Maite Ordovás2019-02-15T16:26:45+00:00

Maite Ordovás

Aldeafuente Alumni

Entrevista extraída de “Punto y Seguido: El Boletín de Aldeafuente Alumni”. Septiembre-Diciembre 2016. Nº 13.

Me llamo Maite Ordovás, soy antigua alumna de Aldeafuente concretamente de la promoción XX. Con orgullo de ello puedo decir que gracias a la formación que me han dado mis padres en primer lugar en colaboración con el colegio, desde hace casi 3 años vivo en el corazón de África, en Kinshasa (capital de la R.D.Congo) con mi marido y mis dos hijos, una decisión que ha cambiado nuestras vidas y de la que estaré siempre enormemente agradecida.

Cuando mi hijo mayor acababa de nacer nos propusieron irnos a trabajar al hospital Monkole; los dos somos farmacéuticos y necesitaban cubrir un puesto en la dirección general (mi marido) y en la dirección del servicio de farmacia donde trabajo actualmente.

El hospital Monkole es una obra corporativa del Opus Dei que acaba de cumplir sus 25 años.

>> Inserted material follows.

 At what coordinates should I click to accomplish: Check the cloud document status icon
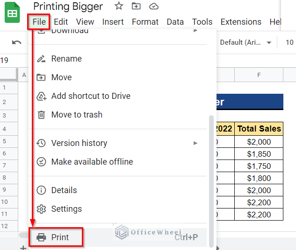point(153,6)
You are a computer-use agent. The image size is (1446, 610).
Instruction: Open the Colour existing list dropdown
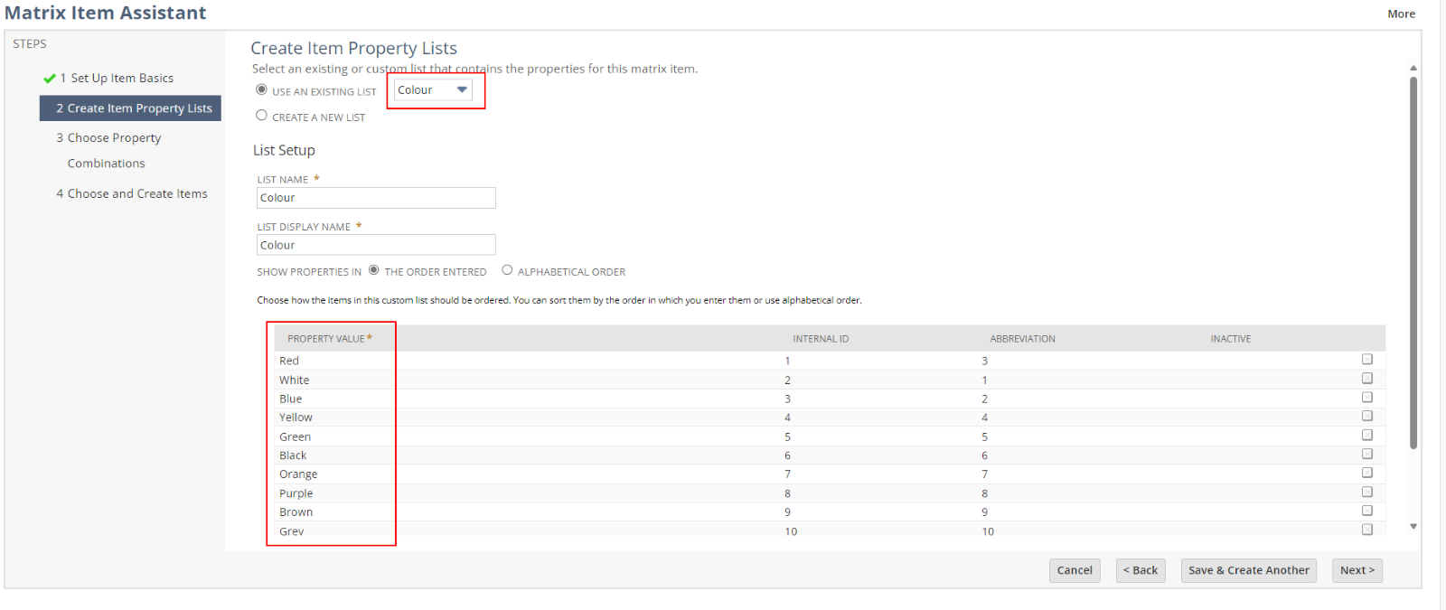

No es un simple hospital; tiene una misión social promovida por el Beato Álvaro del Portillo a su paso por el Congo basada en proporcionar una calidad asistencial a toda la población congoleña independientemente de sus posibilidades económicas. Se ha convertido en hospital general de referencia de la zona y está siendo el motor del cambio de la sanidad del país. Así que cuando conocimos la labor y en cuanto nuestro hijo mayor cumplió la edad necesaria para poderle vacunar nos decidimos a decir SI a nuestra aventura africana; digo aventura porque cada día es una auténtica aventura, desde conseguir pañales y leche para mis hijos, hasta poner en marcha el hospital de casi 400 empleados en un país donde no hay electricidad la mayor parte del día ni agua potable.

Muchos pensaréis cómo se me ocurre pasar del primer mundo donde lo hay todo y donde tenía una vida “aparentemente” controlada y perfecta, al tercer mundo y concretamente al Congo (penúltimo país en desarrollo?) simplemente, porque durante mis 30 años que tengo he recibido MUCHO y me ofrecieron la posibilidad de darlo.

Es por esto que el colegio ha sido en parte responsable de haber tomado una decisión como esta; desde pequeñas nos hablan de la importancia del compromiso con Dios y con los demás, del uso de la libertad en conciencia y del trabajo bien hecho; así que con esto y ganas de ayudar con nuestro trabajo nos fuimos con el objetivo de intentar conseguir un hueco en el Cielo y que muchos se vengan con nosotros a ese gran lugar.

Desde aquí mi agradecimiento a mis padres y al colegio Aldeafuente por haberme dado la formación necesaria para poder formar parte de este proyecto querido por Dios.

“Una decisión que ha cambiado nuestras vidas y de la que estaré siempre enormemente agradecida.”